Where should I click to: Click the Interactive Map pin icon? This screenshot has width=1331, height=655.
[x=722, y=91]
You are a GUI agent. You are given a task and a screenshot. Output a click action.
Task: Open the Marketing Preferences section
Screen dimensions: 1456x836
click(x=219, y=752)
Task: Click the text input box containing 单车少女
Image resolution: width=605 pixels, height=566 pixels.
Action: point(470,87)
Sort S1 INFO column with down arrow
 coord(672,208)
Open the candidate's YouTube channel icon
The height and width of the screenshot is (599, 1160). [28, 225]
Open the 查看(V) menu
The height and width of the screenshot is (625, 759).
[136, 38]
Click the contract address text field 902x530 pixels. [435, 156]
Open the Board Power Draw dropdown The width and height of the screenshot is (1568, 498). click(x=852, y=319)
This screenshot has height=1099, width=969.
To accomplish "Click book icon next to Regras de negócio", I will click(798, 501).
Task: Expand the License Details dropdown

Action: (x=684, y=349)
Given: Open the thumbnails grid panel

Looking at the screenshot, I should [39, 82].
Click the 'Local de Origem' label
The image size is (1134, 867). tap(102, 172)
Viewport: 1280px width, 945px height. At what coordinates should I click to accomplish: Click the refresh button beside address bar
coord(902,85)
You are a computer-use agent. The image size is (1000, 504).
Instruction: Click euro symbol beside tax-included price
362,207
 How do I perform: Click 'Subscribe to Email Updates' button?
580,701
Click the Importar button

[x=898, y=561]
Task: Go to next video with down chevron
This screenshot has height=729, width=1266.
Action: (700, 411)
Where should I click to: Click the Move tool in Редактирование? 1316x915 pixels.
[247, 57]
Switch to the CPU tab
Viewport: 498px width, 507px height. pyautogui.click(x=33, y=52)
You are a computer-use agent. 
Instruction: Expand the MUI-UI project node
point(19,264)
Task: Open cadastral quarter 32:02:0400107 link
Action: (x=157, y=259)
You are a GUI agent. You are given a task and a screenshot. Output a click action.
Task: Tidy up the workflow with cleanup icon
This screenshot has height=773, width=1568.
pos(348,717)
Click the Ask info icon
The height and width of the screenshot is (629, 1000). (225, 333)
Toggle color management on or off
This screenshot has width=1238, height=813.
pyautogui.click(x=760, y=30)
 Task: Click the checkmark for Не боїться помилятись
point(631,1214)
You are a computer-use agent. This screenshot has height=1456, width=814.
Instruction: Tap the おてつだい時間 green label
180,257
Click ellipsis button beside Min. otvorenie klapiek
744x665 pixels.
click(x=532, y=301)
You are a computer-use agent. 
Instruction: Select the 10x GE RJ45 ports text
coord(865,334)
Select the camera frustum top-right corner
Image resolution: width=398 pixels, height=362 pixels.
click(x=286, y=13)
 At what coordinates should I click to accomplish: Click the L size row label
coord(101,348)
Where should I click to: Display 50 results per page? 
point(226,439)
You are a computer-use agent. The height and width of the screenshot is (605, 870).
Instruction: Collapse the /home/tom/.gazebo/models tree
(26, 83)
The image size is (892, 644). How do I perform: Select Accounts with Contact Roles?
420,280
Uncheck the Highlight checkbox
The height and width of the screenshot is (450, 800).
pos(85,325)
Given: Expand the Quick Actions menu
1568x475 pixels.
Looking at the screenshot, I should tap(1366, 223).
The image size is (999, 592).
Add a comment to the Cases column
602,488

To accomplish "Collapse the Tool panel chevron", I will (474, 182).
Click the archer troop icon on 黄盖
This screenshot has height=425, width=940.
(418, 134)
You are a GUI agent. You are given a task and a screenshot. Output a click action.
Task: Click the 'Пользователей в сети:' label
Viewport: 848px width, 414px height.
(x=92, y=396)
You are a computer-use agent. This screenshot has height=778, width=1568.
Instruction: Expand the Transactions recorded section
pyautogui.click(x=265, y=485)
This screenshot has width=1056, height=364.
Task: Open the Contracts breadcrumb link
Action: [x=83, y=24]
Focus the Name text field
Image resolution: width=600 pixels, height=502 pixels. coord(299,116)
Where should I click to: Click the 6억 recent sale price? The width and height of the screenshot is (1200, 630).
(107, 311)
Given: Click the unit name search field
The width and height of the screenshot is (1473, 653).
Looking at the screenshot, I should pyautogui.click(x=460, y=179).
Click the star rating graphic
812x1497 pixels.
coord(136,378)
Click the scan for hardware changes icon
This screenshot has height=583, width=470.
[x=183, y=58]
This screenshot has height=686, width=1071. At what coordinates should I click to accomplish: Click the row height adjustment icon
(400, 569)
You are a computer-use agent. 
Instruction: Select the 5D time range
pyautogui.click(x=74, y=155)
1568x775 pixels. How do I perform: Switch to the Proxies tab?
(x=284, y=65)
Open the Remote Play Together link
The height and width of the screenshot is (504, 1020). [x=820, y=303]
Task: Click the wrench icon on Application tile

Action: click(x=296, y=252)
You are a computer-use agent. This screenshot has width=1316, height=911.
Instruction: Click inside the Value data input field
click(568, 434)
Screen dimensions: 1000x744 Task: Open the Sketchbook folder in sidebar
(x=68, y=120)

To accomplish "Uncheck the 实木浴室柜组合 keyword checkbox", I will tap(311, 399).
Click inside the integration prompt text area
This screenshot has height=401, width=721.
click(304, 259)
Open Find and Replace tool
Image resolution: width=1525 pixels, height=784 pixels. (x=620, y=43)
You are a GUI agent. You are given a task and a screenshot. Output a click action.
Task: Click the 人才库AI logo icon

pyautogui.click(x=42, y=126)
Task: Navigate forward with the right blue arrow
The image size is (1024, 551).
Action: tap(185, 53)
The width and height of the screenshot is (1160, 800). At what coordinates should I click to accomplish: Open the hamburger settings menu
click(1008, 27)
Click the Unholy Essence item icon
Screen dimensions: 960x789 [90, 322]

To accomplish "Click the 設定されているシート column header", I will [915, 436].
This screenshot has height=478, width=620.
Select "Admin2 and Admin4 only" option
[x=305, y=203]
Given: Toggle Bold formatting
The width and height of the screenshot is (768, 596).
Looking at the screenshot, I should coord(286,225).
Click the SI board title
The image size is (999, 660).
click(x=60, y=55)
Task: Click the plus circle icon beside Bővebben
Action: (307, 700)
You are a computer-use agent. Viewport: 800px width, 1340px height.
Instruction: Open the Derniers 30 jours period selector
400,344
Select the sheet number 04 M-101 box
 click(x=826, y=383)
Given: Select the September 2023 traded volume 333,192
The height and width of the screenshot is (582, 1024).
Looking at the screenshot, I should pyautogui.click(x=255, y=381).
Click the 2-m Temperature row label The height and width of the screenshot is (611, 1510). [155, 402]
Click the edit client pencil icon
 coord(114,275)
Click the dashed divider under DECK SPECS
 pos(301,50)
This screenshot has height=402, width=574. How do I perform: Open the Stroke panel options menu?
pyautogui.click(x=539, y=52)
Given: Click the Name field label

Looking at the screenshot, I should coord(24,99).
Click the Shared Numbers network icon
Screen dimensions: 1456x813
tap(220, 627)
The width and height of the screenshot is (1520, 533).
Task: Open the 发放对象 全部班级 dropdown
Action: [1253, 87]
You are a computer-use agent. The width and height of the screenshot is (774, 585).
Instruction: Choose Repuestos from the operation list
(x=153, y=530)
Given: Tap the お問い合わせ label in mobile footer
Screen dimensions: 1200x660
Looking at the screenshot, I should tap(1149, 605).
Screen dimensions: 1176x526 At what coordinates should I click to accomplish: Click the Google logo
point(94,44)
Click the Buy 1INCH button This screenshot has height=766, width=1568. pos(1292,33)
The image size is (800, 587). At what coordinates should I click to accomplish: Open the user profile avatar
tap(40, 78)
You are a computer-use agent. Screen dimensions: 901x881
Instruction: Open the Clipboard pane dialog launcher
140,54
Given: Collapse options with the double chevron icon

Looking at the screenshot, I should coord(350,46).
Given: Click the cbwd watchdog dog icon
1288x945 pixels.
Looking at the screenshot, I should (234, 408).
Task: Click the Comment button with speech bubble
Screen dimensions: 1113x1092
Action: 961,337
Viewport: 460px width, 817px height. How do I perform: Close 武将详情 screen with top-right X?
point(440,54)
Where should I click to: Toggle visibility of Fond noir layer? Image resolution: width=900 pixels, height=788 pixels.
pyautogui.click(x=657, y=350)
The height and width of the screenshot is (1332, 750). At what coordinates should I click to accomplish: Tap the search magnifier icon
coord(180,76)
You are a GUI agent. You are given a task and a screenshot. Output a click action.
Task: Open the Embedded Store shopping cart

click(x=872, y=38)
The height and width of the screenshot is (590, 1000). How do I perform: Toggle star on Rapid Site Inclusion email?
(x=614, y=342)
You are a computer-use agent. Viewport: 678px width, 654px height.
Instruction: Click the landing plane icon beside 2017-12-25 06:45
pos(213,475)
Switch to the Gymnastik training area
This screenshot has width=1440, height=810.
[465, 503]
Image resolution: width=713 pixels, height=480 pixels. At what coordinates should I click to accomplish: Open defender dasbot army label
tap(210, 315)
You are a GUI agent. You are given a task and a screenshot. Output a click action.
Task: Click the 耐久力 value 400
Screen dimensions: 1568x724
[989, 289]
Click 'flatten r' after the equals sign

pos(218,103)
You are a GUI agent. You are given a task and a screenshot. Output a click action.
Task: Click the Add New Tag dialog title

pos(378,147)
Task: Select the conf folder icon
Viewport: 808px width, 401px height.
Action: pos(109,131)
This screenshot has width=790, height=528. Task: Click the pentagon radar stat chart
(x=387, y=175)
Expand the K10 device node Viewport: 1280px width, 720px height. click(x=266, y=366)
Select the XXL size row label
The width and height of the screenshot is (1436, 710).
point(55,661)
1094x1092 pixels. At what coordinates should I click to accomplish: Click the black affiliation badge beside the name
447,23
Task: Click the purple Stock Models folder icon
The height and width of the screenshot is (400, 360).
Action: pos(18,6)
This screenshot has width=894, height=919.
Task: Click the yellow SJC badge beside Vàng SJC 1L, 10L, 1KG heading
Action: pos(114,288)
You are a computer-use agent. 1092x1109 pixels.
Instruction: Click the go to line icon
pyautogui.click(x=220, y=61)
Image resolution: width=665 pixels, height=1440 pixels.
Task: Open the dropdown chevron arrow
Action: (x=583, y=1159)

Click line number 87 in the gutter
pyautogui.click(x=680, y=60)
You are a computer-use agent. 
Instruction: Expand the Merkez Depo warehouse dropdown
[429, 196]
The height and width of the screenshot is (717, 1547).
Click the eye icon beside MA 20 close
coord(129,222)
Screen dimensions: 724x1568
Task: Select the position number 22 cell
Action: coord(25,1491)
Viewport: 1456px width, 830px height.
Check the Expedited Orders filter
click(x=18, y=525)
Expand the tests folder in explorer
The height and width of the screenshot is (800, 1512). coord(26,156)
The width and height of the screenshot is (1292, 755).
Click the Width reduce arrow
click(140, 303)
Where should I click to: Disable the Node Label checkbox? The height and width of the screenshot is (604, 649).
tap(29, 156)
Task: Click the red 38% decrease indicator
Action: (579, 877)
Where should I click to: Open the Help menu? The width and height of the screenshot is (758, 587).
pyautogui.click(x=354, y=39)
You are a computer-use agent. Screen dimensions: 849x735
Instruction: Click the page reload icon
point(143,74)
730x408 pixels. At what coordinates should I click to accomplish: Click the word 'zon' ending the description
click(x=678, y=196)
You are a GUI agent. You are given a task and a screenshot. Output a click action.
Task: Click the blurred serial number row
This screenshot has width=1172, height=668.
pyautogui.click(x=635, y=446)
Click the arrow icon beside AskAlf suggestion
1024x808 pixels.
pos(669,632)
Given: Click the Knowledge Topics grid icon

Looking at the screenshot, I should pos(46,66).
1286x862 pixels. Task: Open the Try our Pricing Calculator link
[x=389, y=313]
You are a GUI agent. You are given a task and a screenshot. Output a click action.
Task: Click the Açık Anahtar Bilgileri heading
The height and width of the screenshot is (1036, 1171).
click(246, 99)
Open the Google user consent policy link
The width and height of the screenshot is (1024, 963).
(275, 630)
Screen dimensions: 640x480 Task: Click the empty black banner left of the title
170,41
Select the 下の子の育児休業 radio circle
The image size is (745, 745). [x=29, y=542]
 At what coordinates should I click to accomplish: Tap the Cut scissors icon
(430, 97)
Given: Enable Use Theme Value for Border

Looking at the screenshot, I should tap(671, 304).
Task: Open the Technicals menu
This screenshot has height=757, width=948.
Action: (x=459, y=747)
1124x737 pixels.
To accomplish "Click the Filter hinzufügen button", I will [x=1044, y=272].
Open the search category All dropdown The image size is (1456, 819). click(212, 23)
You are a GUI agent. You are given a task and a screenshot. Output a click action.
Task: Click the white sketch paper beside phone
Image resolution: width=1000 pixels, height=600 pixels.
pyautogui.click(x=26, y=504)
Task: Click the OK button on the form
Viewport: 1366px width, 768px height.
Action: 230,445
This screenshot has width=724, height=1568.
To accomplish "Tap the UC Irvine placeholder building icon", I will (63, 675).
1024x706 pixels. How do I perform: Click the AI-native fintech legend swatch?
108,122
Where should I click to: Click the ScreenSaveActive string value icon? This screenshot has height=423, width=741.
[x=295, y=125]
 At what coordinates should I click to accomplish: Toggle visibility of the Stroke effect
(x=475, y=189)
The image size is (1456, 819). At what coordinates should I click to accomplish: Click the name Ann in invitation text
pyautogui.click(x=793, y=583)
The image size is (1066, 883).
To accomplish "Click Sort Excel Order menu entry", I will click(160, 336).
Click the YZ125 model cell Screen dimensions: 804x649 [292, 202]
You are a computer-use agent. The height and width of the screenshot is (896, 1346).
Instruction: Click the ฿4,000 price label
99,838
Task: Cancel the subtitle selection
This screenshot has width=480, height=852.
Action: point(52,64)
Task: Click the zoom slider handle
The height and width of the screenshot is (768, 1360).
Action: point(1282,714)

- - -

TASK BRIEF: Please return the lines above that run from the line containing "The width and height of the screenshot is (1292, 755)." to the line containing "Task: Click the OK button on the form", inclusive, exactly and with no other lines.

WORKED SOLUTION:
The width and height of the screenshot is (1292, 755).
Click the Width reduce arrow
click(140, 303)
Where should I click to: Disable the Node Label checkbox? The height and width of the screenshot is (604, 649).
tap(29, 156)
Task: Click the red 38% decrease indicator
Action: (579, 877)
Where should I click to: Open the Help menu? The width and height of the screenshot is (758, 587).
pyautogui.click(x=354, y=39)
You are a computer-use agent. Screen dimensions: 849x735
Instruction: Click the page reload icon
point(143,74)
730x408 pixels. At what coordinates should I click to accomplish: Click the word 'zon' ending the description
click(x=678, y=196)
You are a GUI agent. You are given a task and a screenshot. Output a click action.
Task: Click the blurred serial number row
This screenshot has width=1172, height=668.
pyautogui.click(x=635, y=446)
Click the arrow icon beside AskAlf suggestion
1024x808 pixels.
pos(669,632)
Given: Click the Knowledge Topics grid icon

Looking at the screenshot, I should pos(46,66).
1286x862 pixels. Task: Open the Try our Pricing Calculator link
[x=389, y=313]
You are a GUI agent. You are given a task and a screenshot. Output a click action.
Task: Click the Açık Anahtar Bilgileri heading
The height and width of the screenshot is (1036, 1171).
click(246, 99)
Open the Google user consent policy link
The width and height of the screenshot is (1024, 963).
(275, 630)
Screen dimensions: 640x480 Task: Click the empty black banner left of the title
170,41
Select the 下の子の育児休業 radio circle
The image size is (745, 745). [x=29, y=542]
 At what coordinates should I click to accomplish: Tap the Cut scissors icon
(430, 97)
Given: Enable Use Theme Value for Border

Looking at the screenshot, I should tap(671, 304).
Task: Open the Technicals menu
This screenshot has height=757, width=948.
Action: (x=459, y=747)
1124x737 pixels.
To accomplish "Click the Filter hinzufügen button", I will [x=1044, y=272].
Open the search category All dropdown The image size is (1456, 819). click(212, 23)
You are a GUI agent. You are given a task and a screenshot. Output a click action.
Task: Click the white sketch paper beside phone
Image resolution: width=1000 pixels, height=600 pixels.
pyautogui.click(x=26, y=504)
Task: Click the OK button on the form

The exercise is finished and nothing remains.